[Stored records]
■ ■ ■ ■ ■ ■ ■

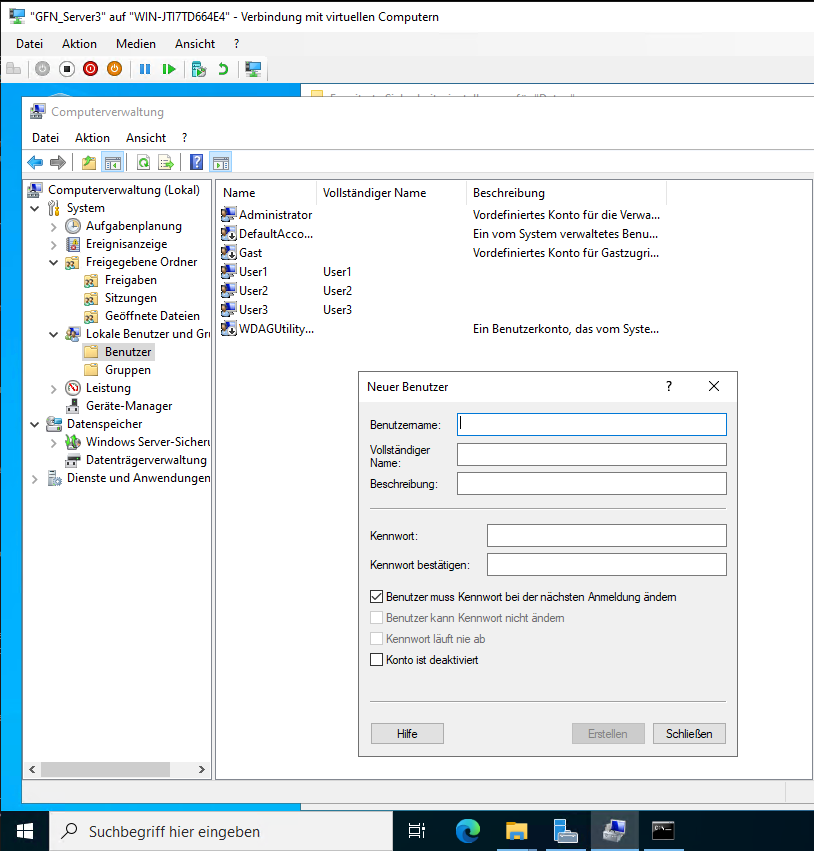
Task: Click the green Reset VM arrow icon
Action: (169, 69)
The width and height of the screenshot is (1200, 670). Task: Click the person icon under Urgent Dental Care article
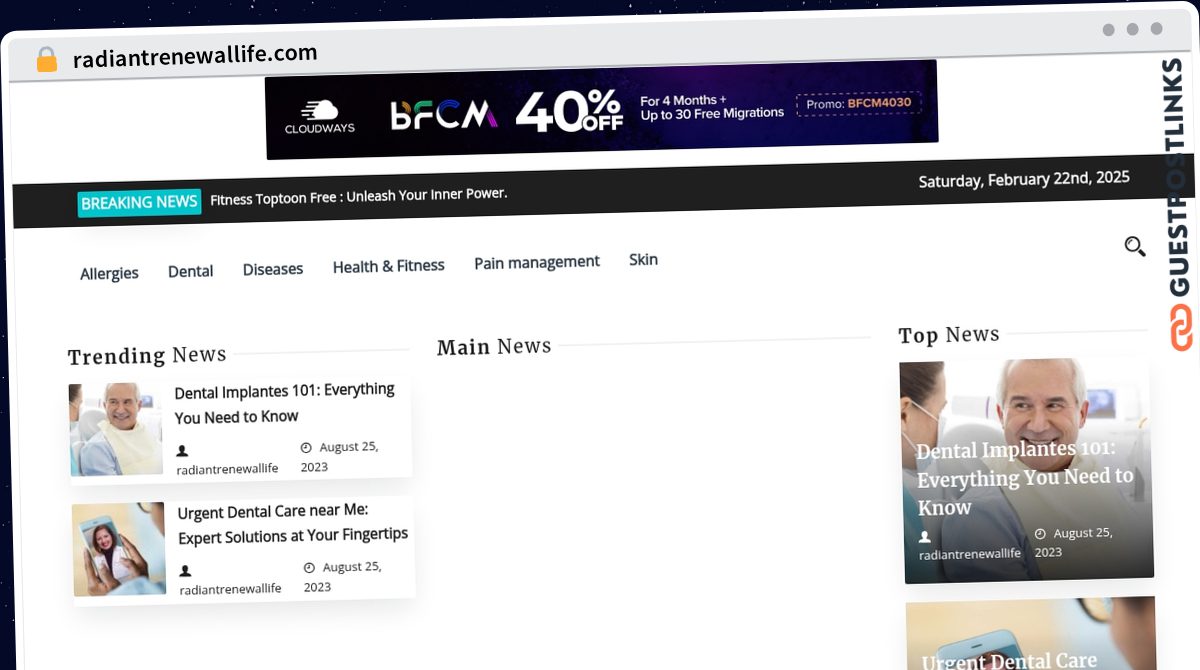click(185, 570)
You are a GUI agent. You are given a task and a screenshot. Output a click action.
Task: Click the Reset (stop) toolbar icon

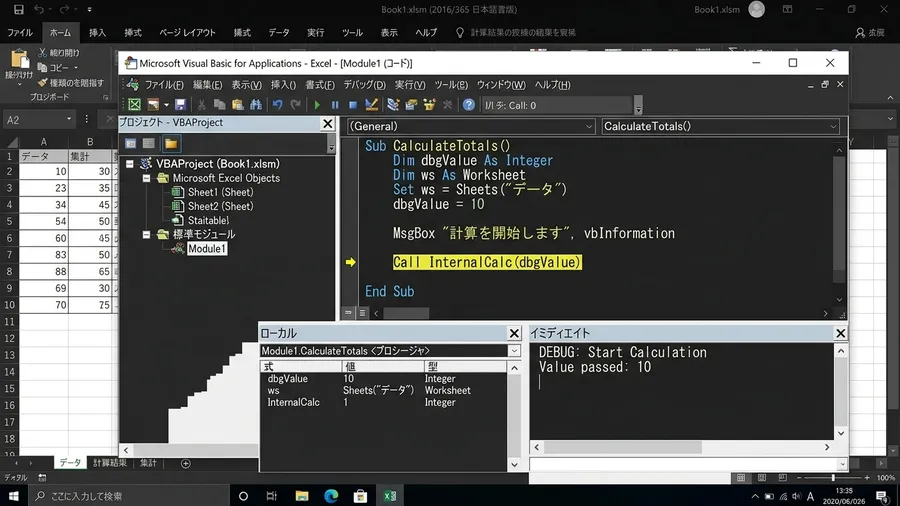(352, 105)
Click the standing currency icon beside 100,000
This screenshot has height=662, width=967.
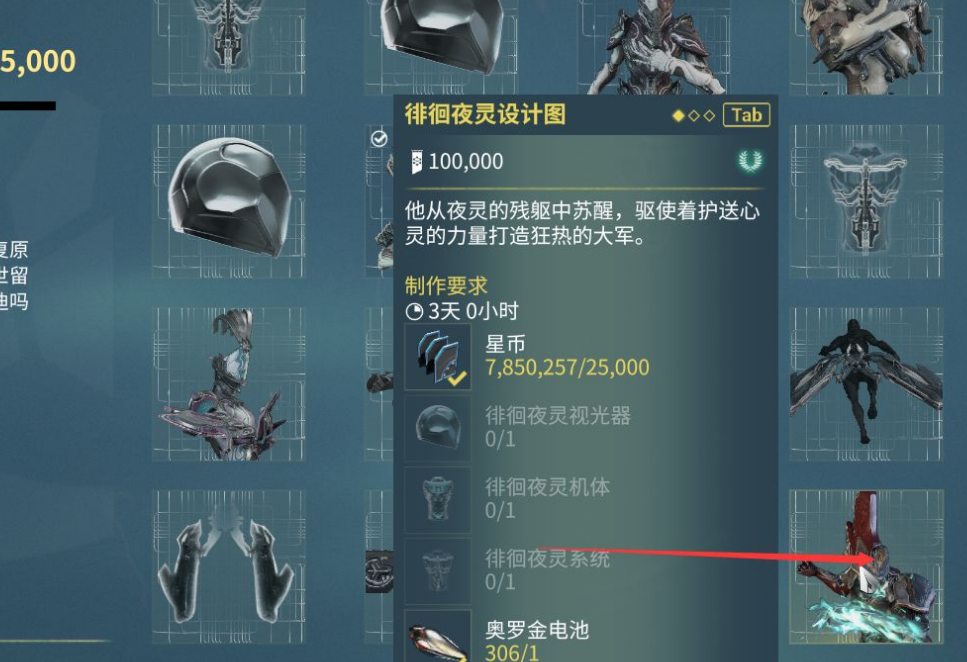click(416, 162)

■ ■ ■ ■ ■ ■ ■

_REQUIRED WORK_
Print only the lines from the line that contains "The width and" to the final line of the data, inclusive. Pictures stay out.

_OUTPUT FOR THIS TASK_
The width and height of the screenshot is (1200, 670). Task: Click the person icon under Urgent Dental Care article
click(185, 570)
You are a GUI agent. You are given a task and a screenshot. Output a click action.
Task: Click the Reset (stop) toolbar icon

(352, 105)
Click the standing currency icon beside 100,000
This screenshot has height=662, width=967.
click(416, 162)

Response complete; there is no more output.